You Can Still Get a 2% Mortgage. Here is How.
← Back to all postsA client recently found a home they loved and asked me a question I have been hearing more often lately: "Is there any way to get a lower rate on this?" The home had an FHA loan on it from 2021. The seller's rate was 2.6%. I told them: yes, actually, there might be.
This is called an assumable mortgage and it is one of the more interesting options in today's market. The idea is simple: instead of getting a brand new loan at today's rates, you take over the seller's existing loan, including their interest rate, remaining balance and loan term. The seller walks away, you step in and that 2.6% rate becomes yours.
Inspired by: The Economist, July 17, 2025
The Savings Are Real
Let me put some numbers to this. On a $350,000 loan balance at 3%, your payment is around $1,476/month. That same balance at 7% is about $2,329/month. That is an $853/month difference, or over $10,000 a year. Over the life of the loan, you are talking about serious money.
It is no surprise that searches for "assumable mortgage" have spiked over the past couple of years. When rates jumped from 3% to 7%, buyers started looking for any path to an affordable payment. This is a real one, for the right situation.

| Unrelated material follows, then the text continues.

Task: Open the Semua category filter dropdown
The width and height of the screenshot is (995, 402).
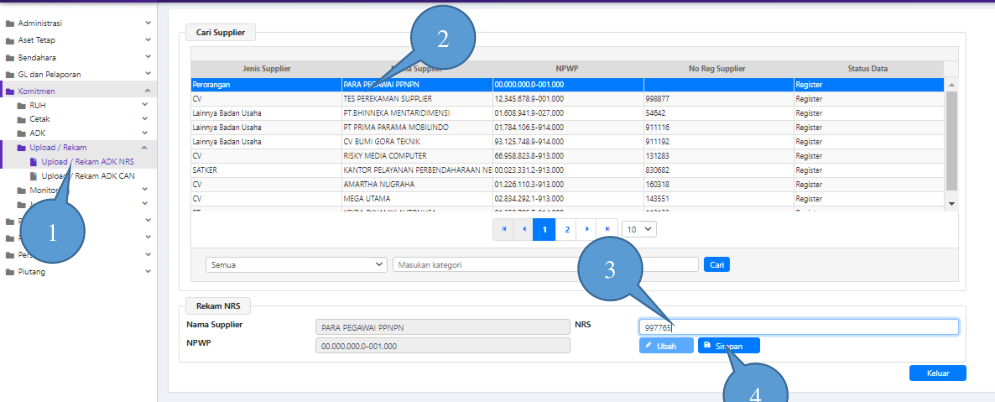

The Catch (and It is a Real One)
Here is where I have to be straight with you, because I think some people hear "assumable mortgage" and get more excited than they should.
The biggest issue is the down payment. When you assume a mortgage, you are taking over the remaining loan balance but you still have to pay the seller for the equity they have built. If a seller bought their home for $600,000 in 2020, their loan balance might now be around $520,000. The home could be worth $900,000. That means you would need to cover the $380,000 gap in cash or a second loan. Most buyers do not have that sitting around.
A few other things to know:
- Only government-backed loans are assumable. FHA, VA and USDA loans qualify. Conventional loans (which are the majority) do not. So your search pool is limited from the start.
- It takes time. By law, the servicer has 45 days to process the assumption. In practice, it often takes several months. If you are in a competitive escrow, that can be a problem.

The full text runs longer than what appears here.